Work request = From the line containing "Naar de website (932, 34)" through the last line of the records below, each line is to be repeated exactly; pictures are to be omitted.

*** Opening Dataset excerpts ***

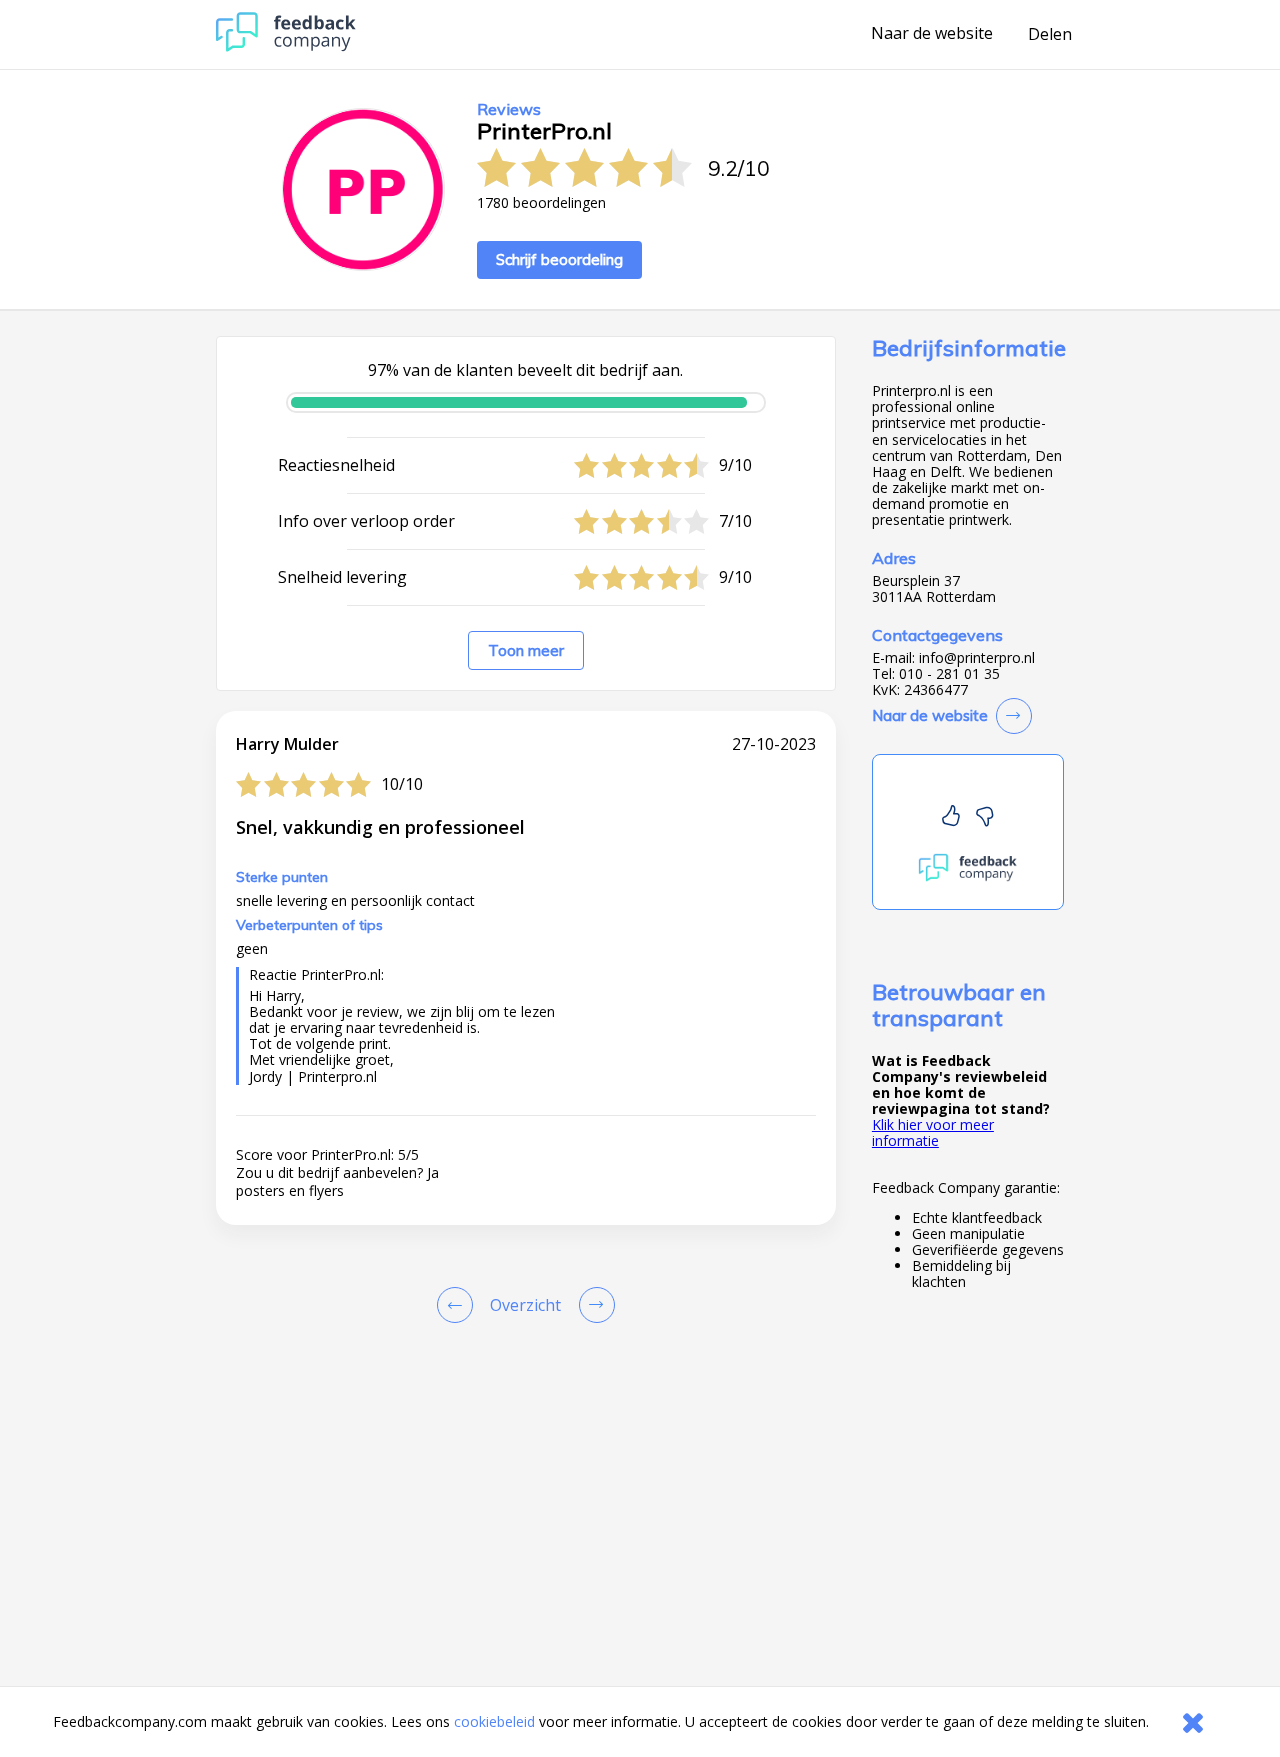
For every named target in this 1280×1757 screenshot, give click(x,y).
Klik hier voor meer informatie (933, 1132)
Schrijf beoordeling (559, 259)
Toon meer (526, 650)
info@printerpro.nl (977, 658)
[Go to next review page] (593, 1305)
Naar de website (932, 34)
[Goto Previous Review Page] (459, 1305)
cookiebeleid (494, 1721)
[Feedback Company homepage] (286, 46)
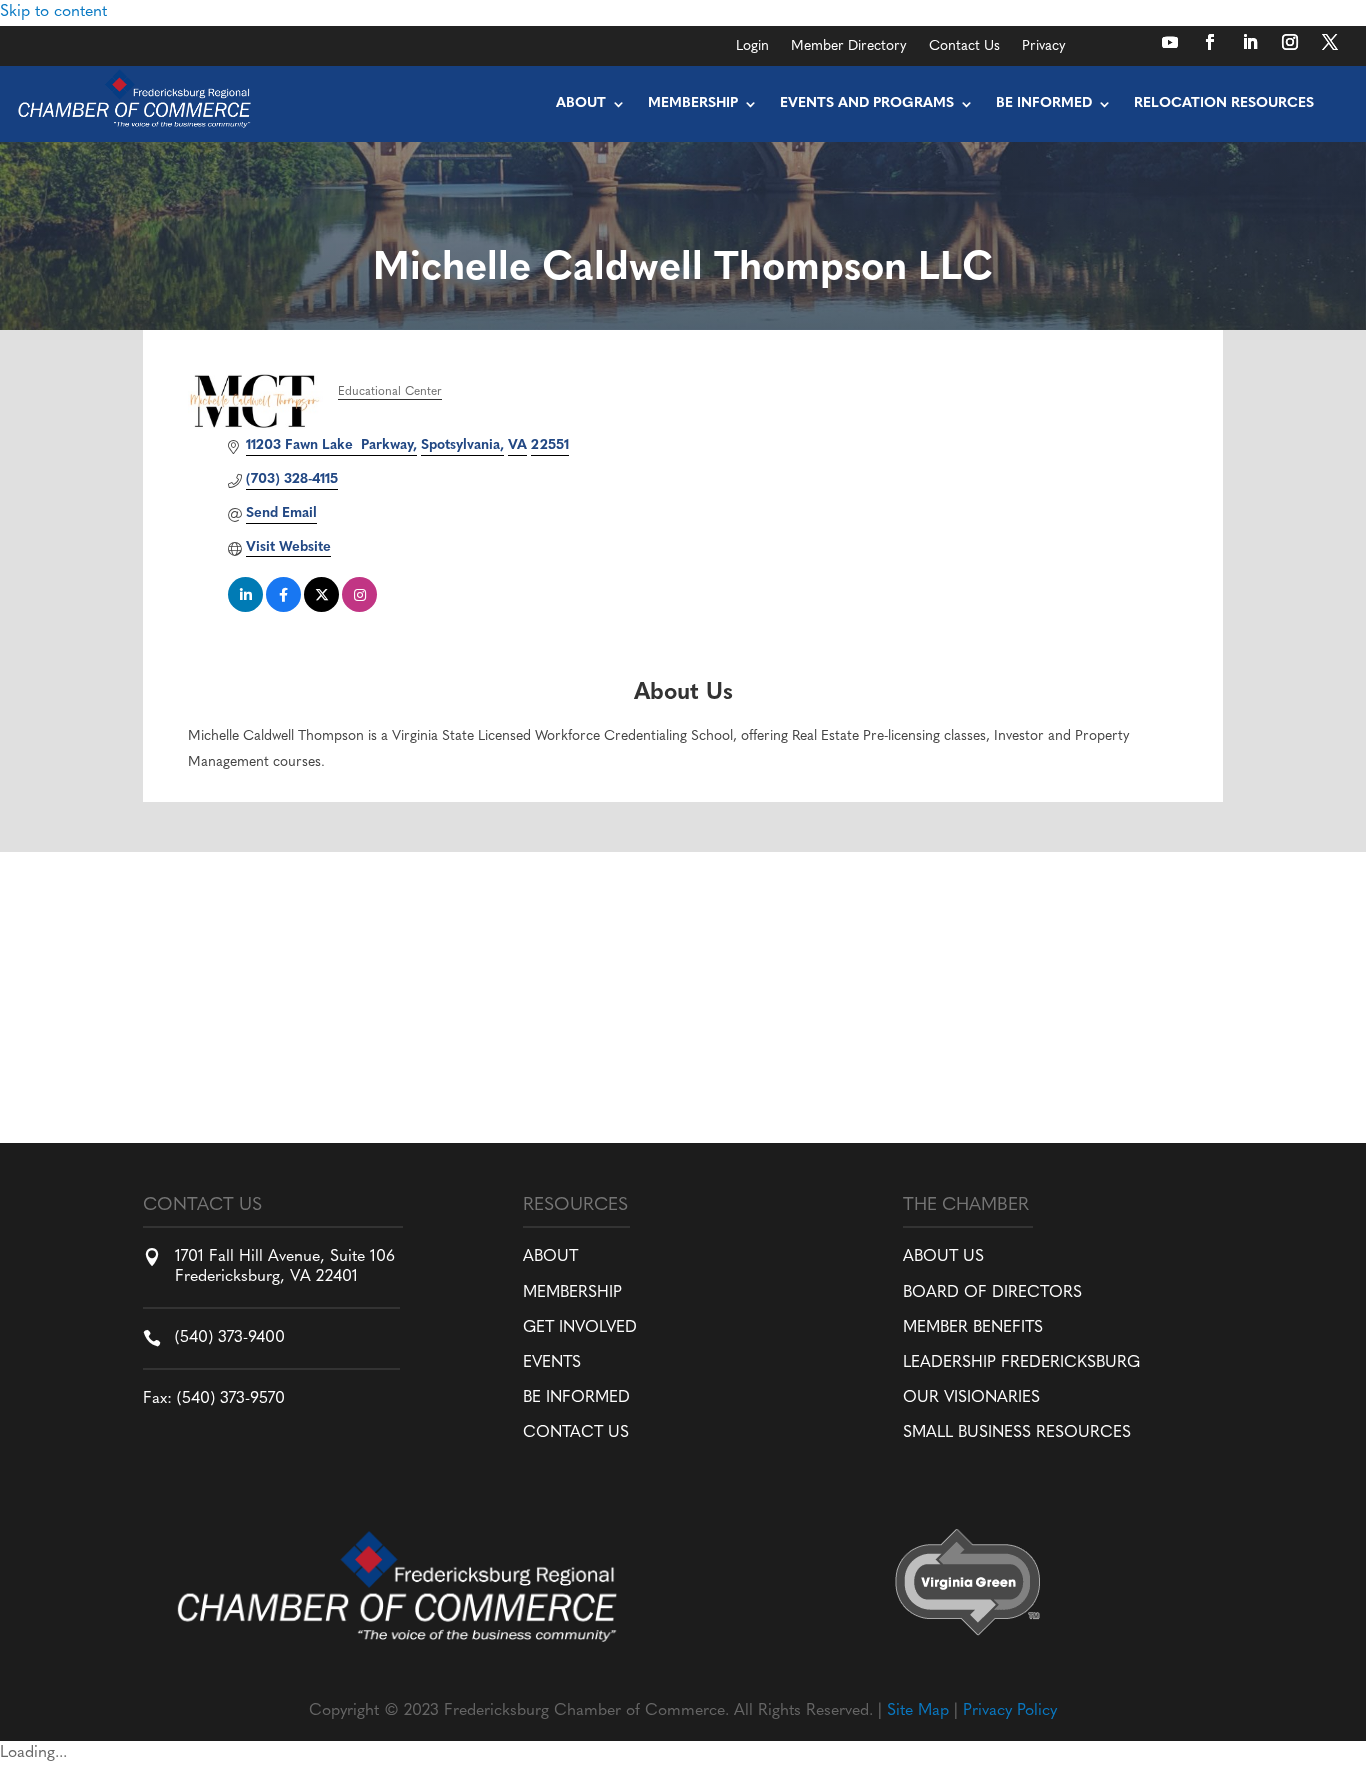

*** Closing Dataset excerpts ***

Output for this task =
Naar de website (932, 34)
[Goto Previous Review Page] (459, 1305)
cookiebeleid (494, 1721)
[Feedback Company homepage] (286, 46)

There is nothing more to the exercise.